● Objective
Transcribe word for word the stretch of entries from the line containing "Bookmark this page with star icon" through the last of the entries, leaving the pictures out of your answer.

○ ○ ○ ○ ○

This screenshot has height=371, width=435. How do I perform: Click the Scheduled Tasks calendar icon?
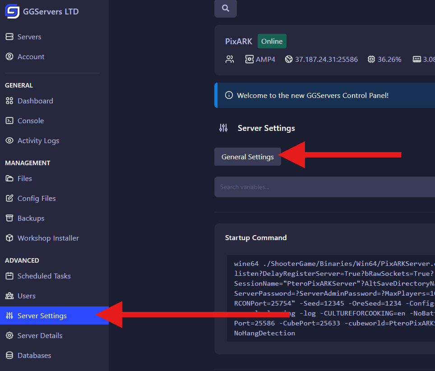(x=9, y=276)
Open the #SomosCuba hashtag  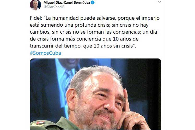click(x=45, y=53)
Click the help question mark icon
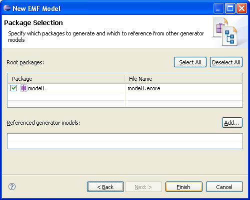Image resolution: width=250 pixels, height=200 pixels. (x=12, y=187)
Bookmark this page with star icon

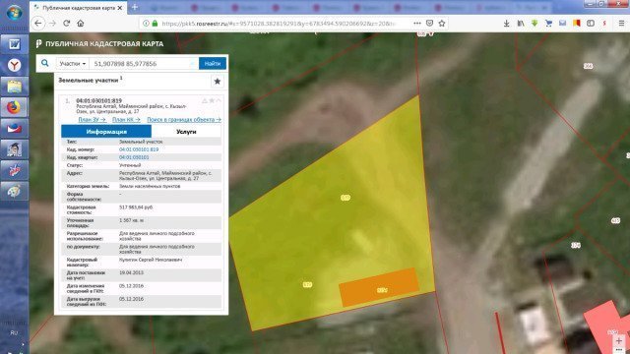pos(442,24)
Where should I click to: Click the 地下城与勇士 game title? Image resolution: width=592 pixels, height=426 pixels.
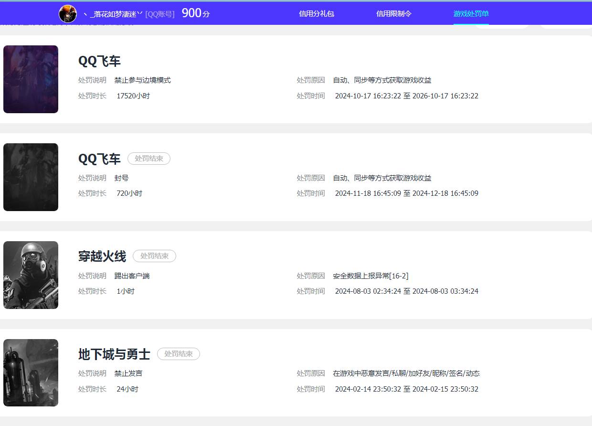click(114, 354)
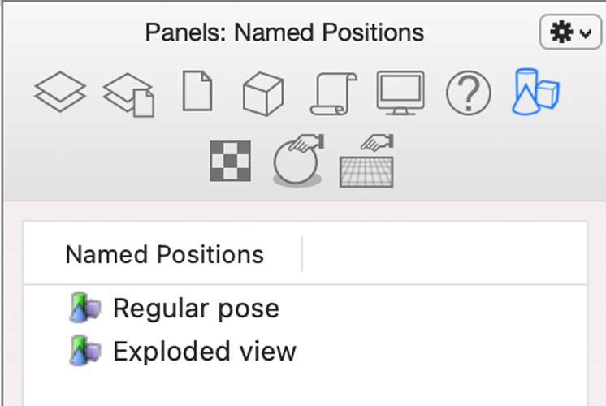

○ ○ ○ ○ ○

● Response for this exercise
Bookmark this page with star icon

pos(442,24)
Where should I click to: Click the 地下城与勇士 game title? Image resolution: width=592 pixels, height=426 pixels.
click(114, 354)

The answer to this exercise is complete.